**Exercise details:**
Take the data below. Output it exactly from its first line through the line containing "The width and height of the screenshot is (1366, 708).".

**Records shown:**
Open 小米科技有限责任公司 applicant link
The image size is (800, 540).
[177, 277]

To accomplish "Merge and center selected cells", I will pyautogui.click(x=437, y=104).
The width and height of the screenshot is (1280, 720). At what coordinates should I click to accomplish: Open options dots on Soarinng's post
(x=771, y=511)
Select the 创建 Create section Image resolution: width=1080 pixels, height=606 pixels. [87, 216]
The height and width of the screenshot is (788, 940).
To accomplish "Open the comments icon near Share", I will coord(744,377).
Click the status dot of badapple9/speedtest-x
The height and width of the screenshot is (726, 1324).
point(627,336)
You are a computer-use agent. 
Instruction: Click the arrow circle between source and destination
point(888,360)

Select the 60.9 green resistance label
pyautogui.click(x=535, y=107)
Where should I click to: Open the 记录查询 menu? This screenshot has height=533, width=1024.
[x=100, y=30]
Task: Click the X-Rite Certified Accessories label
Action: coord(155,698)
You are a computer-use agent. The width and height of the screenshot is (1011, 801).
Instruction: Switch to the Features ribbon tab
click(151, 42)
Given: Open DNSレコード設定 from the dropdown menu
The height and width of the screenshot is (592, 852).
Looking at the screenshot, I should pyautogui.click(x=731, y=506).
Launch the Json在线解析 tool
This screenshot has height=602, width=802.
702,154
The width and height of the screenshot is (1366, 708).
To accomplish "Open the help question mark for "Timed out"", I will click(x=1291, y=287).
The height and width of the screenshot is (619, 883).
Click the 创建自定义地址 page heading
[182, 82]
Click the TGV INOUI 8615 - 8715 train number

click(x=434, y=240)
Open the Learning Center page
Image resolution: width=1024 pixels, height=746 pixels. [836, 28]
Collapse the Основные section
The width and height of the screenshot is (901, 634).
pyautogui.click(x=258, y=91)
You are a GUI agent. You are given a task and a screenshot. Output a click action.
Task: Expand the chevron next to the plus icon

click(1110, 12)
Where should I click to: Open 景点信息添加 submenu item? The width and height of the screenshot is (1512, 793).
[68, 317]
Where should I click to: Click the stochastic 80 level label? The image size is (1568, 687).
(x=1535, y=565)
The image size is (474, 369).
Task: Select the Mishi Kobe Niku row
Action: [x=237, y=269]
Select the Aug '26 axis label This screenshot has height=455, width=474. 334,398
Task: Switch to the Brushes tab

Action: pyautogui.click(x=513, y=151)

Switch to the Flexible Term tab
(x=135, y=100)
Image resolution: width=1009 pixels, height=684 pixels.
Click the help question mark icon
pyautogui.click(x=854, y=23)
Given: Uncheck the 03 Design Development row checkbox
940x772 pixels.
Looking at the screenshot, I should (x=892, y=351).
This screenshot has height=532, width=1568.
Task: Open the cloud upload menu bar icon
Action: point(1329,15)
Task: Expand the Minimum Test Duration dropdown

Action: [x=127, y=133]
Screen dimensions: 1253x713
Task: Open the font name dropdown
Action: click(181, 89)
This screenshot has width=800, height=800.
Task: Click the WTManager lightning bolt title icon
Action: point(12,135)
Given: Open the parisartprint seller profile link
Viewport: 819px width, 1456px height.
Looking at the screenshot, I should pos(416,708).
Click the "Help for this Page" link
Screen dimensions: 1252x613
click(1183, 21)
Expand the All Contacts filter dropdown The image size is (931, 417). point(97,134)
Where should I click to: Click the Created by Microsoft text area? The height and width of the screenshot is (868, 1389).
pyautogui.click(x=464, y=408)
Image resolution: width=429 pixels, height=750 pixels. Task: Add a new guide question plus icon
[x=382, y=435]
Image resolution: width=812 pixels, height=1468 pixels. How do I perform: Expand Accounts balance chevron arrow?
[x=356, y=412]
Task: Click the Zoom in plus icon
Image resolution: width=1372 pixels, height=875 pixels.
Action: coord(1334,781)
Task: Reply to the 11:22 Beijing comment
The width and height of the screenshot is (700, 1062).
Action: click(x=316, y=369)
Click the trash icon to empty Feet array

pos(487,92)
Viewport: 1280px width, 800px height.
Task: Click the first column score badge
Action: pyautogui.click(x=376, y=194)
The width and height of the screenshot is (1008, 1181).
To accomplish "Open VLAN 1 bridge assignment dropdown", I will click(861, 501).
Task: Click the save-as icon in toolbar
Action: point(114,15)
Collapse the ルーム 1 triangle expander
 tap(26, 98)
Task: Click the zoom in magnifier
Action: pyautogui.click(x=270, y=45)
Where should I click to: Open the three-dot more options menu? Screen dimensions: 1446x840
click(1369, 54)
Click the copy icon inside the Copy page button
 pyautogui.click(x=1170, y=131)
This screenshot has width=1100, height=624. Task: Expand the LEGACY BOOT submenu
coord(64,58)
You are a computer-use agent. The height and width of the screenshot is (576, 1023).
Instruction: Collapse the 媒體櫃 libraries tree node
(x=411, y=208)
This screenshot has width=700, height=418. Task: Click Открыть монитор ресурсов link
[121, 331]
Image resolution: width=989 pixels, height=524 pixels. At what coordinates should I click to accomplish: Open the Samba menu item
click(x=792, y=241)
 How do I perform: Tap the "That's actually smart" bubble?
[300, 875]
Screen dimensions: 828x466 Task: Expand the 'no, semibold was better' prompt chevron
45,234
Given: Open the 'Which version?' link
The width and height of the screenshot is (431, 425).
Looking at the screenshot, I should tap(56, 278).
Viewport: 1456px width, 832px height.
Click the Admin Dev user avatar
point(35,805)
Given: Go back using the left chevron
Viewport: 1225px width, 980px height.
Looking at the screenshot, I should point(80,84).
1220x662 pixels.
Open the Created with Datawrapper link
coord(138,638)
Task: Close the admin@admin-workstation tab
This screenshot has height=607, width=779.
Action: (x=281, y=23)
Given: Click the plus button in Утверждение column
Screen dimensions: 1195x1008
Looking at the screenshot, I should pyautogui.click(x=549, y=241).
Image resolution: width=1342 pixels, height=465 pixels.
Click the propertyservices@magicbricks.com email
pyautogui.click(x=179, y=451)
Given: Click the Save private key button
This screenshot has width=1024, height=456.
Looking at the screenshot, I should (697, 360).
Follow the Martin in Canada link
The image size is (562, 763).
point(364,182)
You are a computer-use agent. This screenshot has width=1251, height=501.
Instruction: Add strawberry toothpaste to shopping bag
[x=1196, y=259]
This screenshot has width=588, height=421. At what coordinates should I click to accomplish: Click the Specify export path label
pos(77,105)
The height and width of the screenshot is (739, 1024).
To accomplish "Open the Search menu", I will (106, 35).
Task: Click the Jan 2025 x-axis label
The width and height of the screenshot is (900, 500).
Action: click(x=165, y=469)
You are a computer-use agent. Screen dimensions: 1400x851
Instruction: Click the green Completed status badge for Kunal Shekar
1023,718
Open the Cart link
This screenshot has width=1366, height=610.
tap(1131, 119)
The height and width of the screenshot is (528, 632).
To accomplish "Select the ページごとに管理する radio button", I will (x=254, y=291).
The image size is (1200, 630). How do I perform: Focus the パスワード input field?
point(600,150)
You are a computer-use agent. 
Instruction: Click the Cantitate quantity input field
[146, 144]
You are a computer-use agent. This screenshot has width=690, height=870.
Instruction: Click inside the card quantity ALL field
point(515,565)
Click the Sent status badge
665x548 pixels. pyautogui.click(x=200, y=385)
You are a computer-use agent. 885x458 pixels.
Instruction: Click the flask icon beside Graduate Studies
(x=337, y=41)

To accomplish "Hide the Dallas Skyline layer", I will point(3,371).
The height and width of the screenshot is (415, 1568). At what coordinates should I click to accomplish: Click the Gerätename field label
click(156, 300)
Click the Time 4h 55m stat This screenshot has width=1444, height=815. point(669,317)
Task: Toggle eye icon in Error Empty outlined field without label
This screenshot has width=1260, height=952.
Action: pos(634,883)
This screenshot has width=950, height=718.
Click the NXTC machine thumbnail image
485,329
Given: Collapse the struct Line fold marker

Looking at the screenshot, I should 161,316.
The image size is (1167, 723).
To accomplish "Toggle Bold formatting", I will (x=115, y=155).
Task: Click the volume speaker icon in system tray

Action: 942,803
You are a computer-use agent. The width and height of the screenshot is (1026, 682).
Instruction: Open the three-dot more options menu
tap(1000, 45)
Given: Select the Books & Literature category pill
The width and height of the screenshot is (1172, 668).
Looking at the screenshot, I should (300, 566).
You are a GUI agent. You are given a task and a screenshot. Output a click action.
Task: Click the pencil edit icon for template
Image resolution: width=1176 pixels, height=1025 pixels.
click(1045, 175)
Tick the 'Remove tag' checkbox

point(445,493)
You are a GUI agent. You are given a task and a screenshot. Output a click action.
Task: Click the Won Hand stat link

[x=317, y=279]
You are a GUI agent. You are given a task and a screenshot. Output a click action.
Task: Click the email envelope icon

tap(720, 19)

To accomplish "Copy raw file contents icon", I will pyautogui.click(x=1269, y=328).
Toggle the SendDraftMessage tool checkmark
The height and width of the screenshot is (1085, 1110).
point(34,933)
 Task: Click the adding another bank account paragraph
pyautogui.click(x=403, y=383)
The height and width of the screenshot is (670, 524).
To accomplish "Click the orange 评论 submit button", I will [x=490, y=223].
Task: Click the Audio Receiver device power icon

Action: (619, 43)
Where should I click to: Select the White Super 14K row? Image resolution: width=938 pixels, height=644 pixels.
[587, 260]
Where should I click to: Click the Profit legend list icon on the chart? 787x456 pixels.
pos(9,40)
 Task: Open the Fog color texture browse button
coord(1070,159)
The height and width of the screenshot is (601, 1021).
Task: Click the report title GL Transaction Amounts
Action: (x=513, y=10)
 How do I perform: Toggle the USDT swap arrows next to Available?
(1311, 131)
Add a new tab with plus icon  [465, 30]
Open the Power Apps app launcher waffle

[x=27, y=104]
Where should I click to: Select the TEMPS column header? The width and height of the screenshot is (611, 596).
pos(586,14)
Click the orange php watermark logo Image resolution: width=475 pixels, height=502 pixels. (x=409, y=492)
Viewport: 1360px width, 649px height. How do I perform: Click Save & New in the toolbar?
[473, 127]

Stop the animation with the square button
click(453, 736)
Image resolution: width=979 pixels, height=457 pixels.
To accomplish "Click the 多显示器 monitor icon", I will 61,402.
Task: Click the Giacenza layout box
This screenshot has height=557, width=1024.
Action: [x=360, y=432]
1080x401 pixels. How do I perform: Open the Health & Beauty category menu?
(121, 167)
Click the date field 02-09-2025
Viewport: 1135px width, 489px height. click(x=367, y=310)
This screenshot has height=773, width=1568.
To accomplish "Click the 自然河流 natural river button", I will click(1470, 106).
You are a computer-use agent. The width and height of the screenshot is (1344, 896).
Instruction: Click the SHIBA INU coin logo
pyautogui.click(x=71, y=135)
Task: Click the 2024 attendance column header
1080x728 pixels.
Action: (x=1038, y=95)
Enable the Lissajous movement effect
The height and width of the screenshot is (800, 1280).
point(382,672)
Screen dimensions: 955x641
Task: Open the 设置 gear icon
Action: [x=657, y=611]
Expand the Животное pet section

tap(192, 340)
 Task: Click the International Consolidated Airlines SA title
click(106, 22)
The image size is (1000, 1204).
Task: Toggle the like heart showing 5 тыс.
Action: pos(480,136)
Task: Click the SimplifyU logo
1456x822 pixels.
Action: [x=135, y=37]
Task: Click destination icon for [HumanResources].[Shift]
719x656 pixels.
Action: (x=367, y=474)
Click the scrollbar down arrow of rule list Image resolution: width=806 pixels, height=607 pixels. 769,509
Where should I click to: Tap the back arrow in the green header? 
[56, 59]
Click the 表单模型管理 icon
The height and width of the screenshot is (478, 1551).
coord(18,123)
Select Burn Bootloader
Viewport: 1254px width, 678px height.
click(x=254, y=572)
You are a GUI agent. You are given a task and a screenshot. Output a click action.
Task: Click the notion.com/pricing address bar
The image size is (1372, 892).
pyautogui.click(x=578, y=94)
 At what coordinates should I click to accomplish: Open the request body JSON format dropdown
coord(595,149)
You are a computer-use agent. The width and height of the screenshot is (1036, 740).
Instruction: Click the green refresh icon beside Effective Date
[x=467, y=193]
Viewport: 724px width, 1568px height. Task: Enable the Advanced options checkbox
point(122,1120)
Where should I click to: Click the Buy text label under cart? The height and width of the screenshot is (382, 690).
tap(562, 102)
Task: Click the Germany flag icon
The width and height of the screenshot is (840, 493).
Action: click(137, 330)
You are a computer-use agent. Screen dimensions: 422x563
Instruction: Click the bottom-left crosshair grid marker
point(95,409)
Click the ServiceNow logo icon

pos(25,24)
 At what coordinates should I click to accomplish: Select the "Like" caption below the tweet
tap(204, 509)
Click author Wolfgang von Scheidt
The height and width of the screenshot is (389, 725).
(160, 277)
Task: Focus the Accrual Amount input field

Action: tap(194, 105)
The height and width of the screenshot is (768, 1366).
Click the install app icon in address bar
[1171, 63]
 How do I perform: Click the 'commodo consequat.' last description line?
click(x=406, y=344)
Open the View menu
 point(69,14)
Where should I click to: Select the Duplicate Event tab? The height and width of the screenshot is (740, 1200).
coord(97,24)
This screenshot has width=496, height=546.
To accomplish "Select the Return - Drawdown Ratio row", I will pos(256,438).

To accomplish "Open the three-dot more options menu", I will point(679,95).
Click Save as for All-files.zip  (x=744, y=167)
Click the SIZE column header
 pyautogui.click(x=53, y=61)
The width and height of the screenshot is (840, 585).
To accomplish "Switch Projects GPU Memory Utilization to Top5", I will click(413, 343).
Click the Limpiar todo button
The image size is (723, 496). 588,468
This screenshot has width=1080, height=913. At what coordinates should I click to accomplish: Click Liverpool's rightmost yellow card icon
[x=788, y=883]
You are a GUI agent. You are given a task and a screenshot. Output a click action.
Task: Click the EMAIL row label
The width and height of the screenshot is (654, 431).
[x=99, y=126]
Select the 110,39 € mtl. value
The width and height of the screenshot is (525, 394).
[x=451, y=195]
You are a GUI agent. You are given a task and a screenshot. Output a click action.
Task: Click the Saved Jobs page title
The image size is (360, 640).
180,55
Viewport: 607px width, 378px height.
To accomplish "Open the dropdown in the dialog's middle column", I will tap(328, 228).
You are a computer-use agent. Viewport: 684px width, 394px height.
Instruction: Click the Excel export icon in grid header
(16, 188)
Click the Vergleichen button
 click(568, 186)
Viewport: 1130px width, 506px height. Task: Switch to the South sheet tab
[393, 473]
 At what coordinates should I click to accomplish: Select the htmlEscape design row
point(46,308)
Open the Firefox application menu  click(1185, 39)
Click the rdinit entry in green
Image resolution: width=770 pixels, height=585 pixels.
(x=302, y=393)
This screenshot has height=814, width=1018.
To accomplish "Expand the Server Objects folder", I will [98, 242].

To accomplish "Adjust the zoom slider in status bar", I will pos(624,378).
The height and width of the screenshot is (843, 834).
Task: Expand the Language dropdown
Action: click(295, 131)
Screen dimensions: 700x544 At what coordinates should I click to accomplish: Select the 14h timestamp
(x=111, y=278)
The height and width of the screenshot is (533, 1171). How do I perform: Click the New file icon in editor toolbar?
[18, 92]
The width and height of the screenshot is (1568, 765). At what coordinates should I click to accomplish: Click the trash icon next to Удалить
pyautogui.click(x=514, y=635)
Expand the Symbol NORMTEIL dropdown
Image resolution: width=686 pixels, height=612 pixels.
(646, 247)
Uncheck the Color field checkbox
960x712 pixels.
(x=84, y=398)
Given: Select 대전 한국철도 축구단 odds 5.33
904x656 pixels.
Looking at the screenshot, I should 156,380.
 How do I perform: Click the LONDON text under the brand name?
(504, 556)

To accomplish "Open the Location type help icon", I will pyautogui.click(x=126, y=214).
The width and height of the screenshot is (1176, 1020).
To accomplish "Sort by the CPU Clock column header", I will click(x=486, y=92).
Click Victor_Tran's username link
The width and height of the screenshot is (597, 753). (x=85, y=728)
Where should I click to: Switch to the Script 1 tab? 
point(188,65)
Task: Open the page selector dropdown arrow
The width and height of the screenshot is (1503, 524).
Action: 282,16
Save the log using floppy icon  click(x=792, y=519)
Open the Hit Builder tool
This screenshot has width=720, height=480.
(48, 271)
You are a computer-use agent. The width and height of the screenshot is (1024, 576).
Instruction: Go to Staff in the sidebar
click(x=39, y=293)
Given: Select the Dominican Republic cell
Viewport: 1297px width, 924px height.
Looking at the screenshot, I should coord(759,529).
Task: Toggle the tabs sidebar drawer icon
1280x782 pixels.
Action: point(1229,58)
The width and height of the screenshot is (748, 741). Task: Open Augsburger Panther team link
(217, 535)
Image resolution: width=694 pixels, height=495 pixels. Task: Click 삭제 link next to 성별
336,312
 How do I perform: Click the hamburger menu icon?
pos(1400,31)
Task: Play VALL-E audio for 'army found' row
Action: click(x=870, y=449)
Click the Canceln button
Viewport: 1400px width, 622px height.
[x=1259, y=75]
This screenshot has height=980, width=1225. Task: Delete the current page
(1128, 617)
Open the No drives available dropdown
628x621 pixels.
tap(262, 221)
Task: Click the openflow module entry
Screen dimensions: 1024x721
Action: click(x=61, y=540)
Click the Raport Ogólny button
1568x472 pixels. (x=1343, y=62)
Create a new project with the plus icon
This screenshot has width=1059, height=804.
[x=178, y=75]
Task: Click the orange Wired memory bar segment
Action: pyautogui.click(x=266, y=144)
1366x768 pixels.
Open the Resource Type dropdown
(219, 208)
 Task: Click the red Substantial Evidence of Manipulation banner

**Solved problem:**
Open 小米科技有限责任公司 applicant link
The image size is (800, 540).
[177, 277]

To accomplish "Merge and center selected cells", I will pyautogui.click(x=437, y=104).
The width and height of the screenshot is (1280, 720). At what coordinates should I click to accomplish: Open options dots on Soarinng's post
(x=771, y=511)
Select the 创建 Create section Image resolution: width=1080 pixels, height=606 pixels. [87, 216]
The height and width of the screenshot is (788, 940).
To accomplish "Open the comments icon near Share", I will coord(744,377).
Click the status dot of badapple9/speedtest-x
The height and width of the screenshot is (726, 1324).
point(627,336)
You are a computer-use agent. 
Instruction: Click the arrow circle between source and destination
point(888,360)

Select the 60.9 green resistance label
pyautogui.click(x=535, y=107)
Where should I click to: Open the 记录查询 menu? This screenshot has height=533, width=1024.
[x=100, y=30]
Task: Click the X-Rite Certified Accessories label
Action: coord(155,698)
You are a computer-use agent. The width and height of the screenshot is (1011, 801).
Instruction: Switch to the Features ribbon tab
click(151, 42)
Given: Open DNSレコード設定 from the dropdown menu
The height and width of the screenshot is (592, 852).
Looking at the screenshot, I should pyautogui.click(x=731, y=506).
Launch the Json在线解析 tool
This screenshot has height=602, width=802.
702,154
The width and height of the screenshot is (1366, 708).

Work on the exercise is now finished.